Sunday, March 8, 2009
After KE told me that he killed a cockroach with a Seventh Generation cleaning product I started thinking more about my household cleaners. I buy and use "earth friendly" products but I feel like it would be even more earth friendly to use more natural things- vinegar and baking soda are supposed to clean stuff.
We got a new stove not too long ago and my landlord said "Now you be sure to keep that clean, that's part of the security deposit." (Which my roommate later said, "is that in writing?" I hope she plans to help keep it clean :P ) I was looking at the stove that hadn't been cleaned or even wiped off since the last time I did it and decided to scrub the heck out of it.
I started by removing all the burners (this is a gas stove- I used to be afraid of them having grown up with electric and now I wonder what I'll do if we don't have gas anymore :( Maybe a fire pit) and placing them in the sink to soak for a bit just with water- to soften what gunk could be softened. Then I used my sponge to wipe off the big chunks. (like sweeping before you mop. You know that's what you're supposed to do, right!?)

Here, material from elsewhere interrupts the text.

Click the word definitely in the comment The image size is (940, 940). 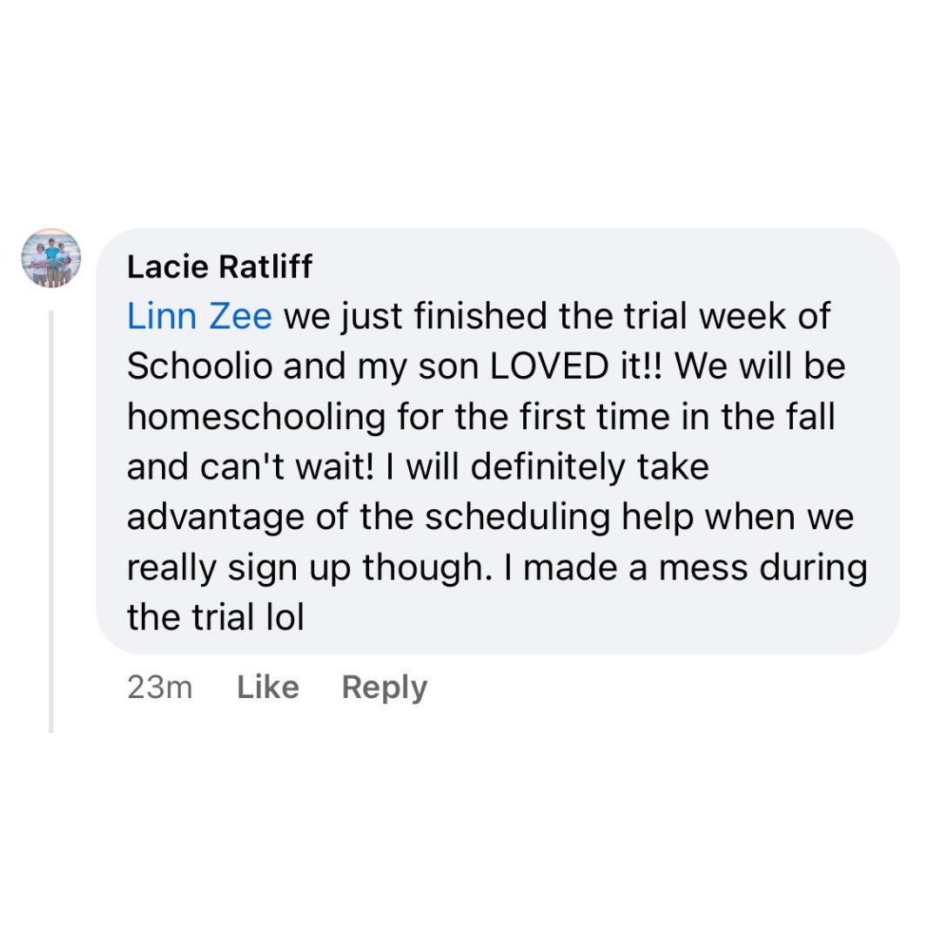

I did a bit of online research and read about a baking soda and water paste 1:1. That failed miserably. The baking soda sat at the bottom of the measuring cup and when I tried to pour some out all the water on the top came out. I think it's more accurate to say a splash of water with some baking soda. So while I used a bit of this baking soda mixture poured onto the stains and then the soft yellow side of the sponge and a lot o scrubbing and fingernail scratching, i got the stove top to be pretty clean.
When I was in London staying with my friend N, he and his girlfriend had foil (shiny side up) under the burners on their stove and I was so excited by it's brilliance! Now, a mere 3 months later and I finally did it to my stove. After it was all clean and shiny, I ripped of foil sheets the length to cover each pair of burners. Pressing down I was able to mark where the burner elements are and then used my exact-o knife to cut open the tightest hole I could in the foil. (I'm an architect... precision is pretty.) Then I ripped off the foil edges that spilled out of the burner depressions for a nice tidy foil liner- which also doubles as a reflector making the stovetop even more efficient!
It's already been used since I put down the foil but now the part that gets the hottest and is most likely to having spills and mistakes get burned in is covered up and ought to be easy to clean up!
I did have to use some of my Seventh Generation all-purpose cleaning spray to get the gunk off the burners. My method is to put a paper towel over the affected area, spray cleaner fluid on it until it's soaked, let it sit for a bit, then wipe it off. The soaking really helps get out deep stains. Hopefully you were enticed rather than bored by my stovetop cleaning saga and find a way to keep yours clean (saide from washing it every time you cook... which would probably work even better!)